● **Required task A**:
Answer these from the article on the Palestine Papers:
(i) On what date was the trilateral US-Israeli-Palestinian meeting held?
(ii) Which settlement in Jerusalem was left out of the proposal that Israel annex all settlements there?
(iii) According to Livni, what would Israel not compensate the Palestinians with?
● **Required task B**:
Rewrite the article on the Palestine Papers from "Given that these" to "protect Palestinian interests.", swapping "astonishing" for "remarkable".

● **Provided passage**:
┌──

A "naive" approach to negotiations

The Palestine Papers reveal startling contradictions between private and public disclosures of Palestinian negotiators.


    While The Palestine Papers showed signs of considerable flexibility  on the Haram al-Sharif from the Palestinian Authority's chief negotiator, they also confirmed for the first time the PA's disposition to concede sovereignty over large parts of East Jerusalem, including all the illegal settlements except Jabal Abu Ghuneim (Har Homa).

    At a trilateral US-Israeli-Palestinian meeting on June 15, 2008 , Ahmed Qurei summarised to his American interlocutors the results of a previous meeting  (held on May 4), saying “we proposed Israel annexes all settlements in Jerusalem except Jabal Abu Ghneim (Har Homa)." He conceded that “this is the first time in history that we make such a proposition; we refused to do so in Camp David.”

    Given that these illegal settlements were built on stolen land privately owned by Palestinians in the occupied territories, it is astonishing and breathtaking that such an offer was made by the very negotiators who were supposed to protect Palestinian interests.

    Characteristically, Livni commented on Qurei's proposal: "When we decided on the annexation, we made it clear to the Palestinians that we will not compensate them with land that is part of Israel now," she said, implying that they are not prepared to contemplate an exchange of land for East Jerusalem - because, as far as they were concerned, it was an Israeli city.

    In effect, therefore, while the Palestinians appeared exceedingly generous, the Israelis were prepared to extract as much as they could for nothing.

└──

● **Information supplied**:
┌──

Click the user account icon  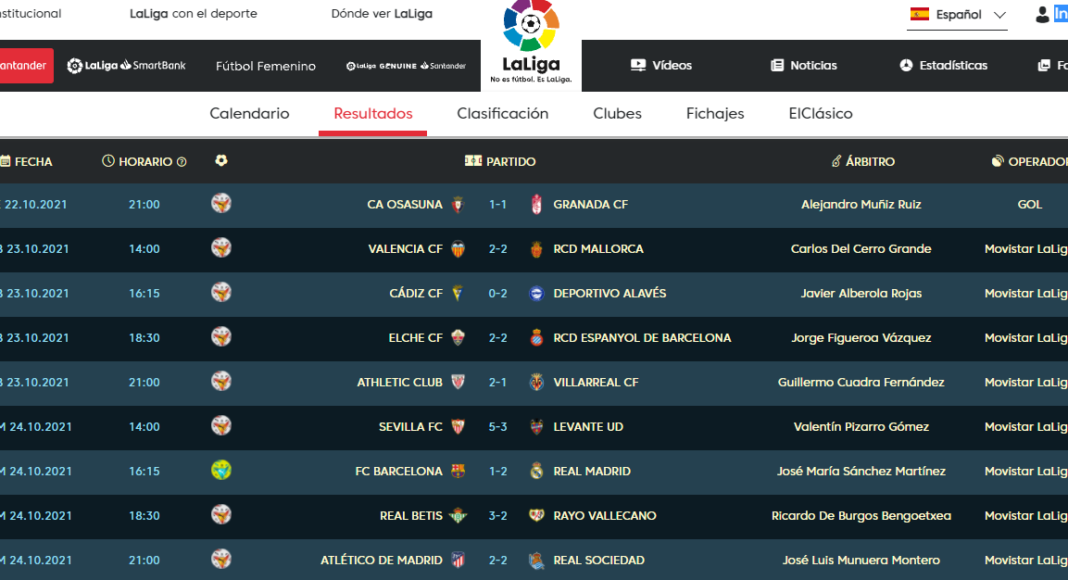tap(1043, 14)
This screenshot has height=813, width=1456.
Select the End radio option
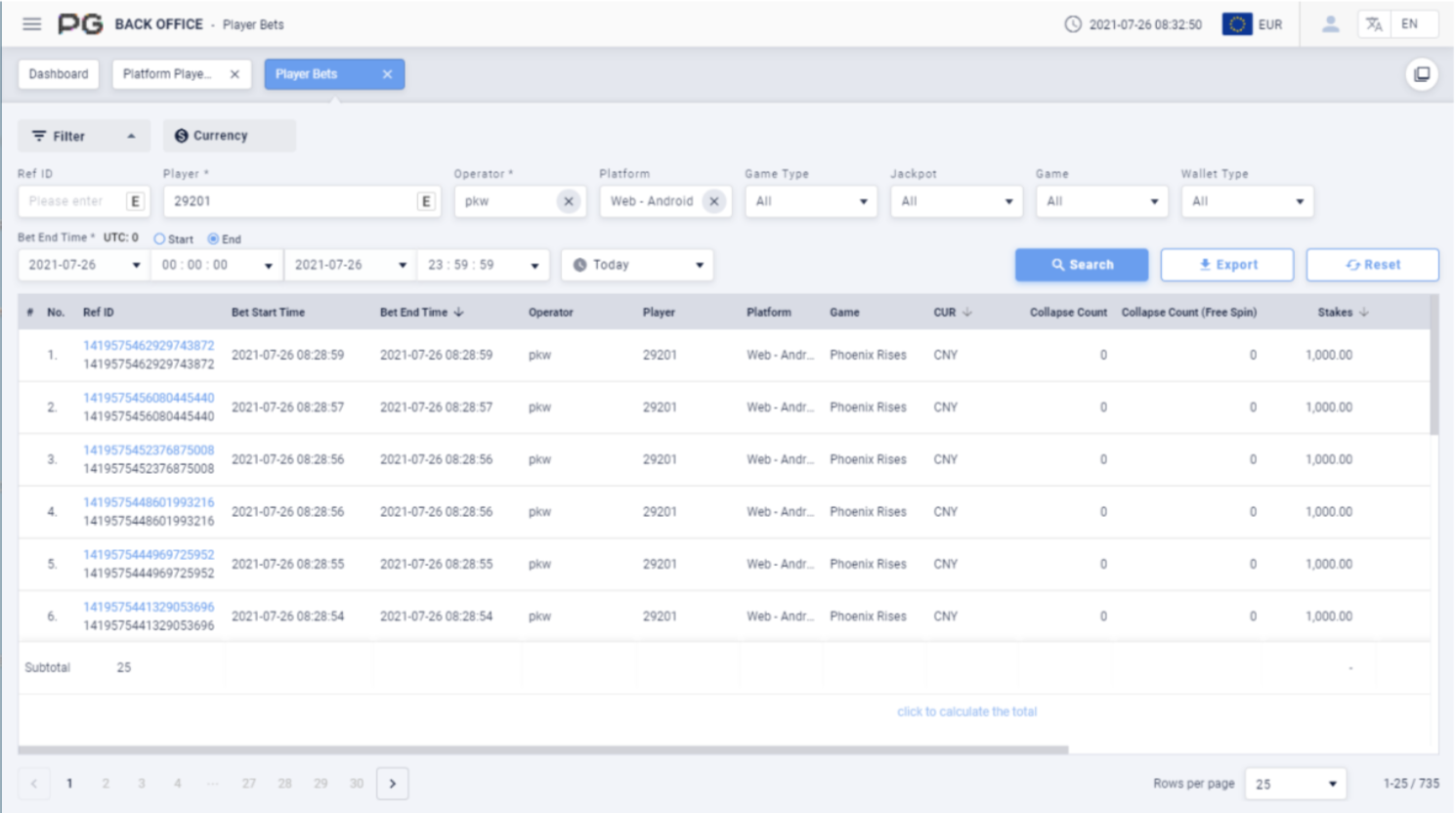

└──

● **Full response A**:
(i) June 15, 2008
(ii) Jabal Abu Ghuneim (Har Homa)
(iii) Land that is part of Israel now

● **Full response B**:
Given that these illegal settlements were built on stolen land privately owned by Palestinians in the occupied territories, it is remarkable and breathtaking that such an offer was made by the very negotiators who were supposed to protect Palestinian interests.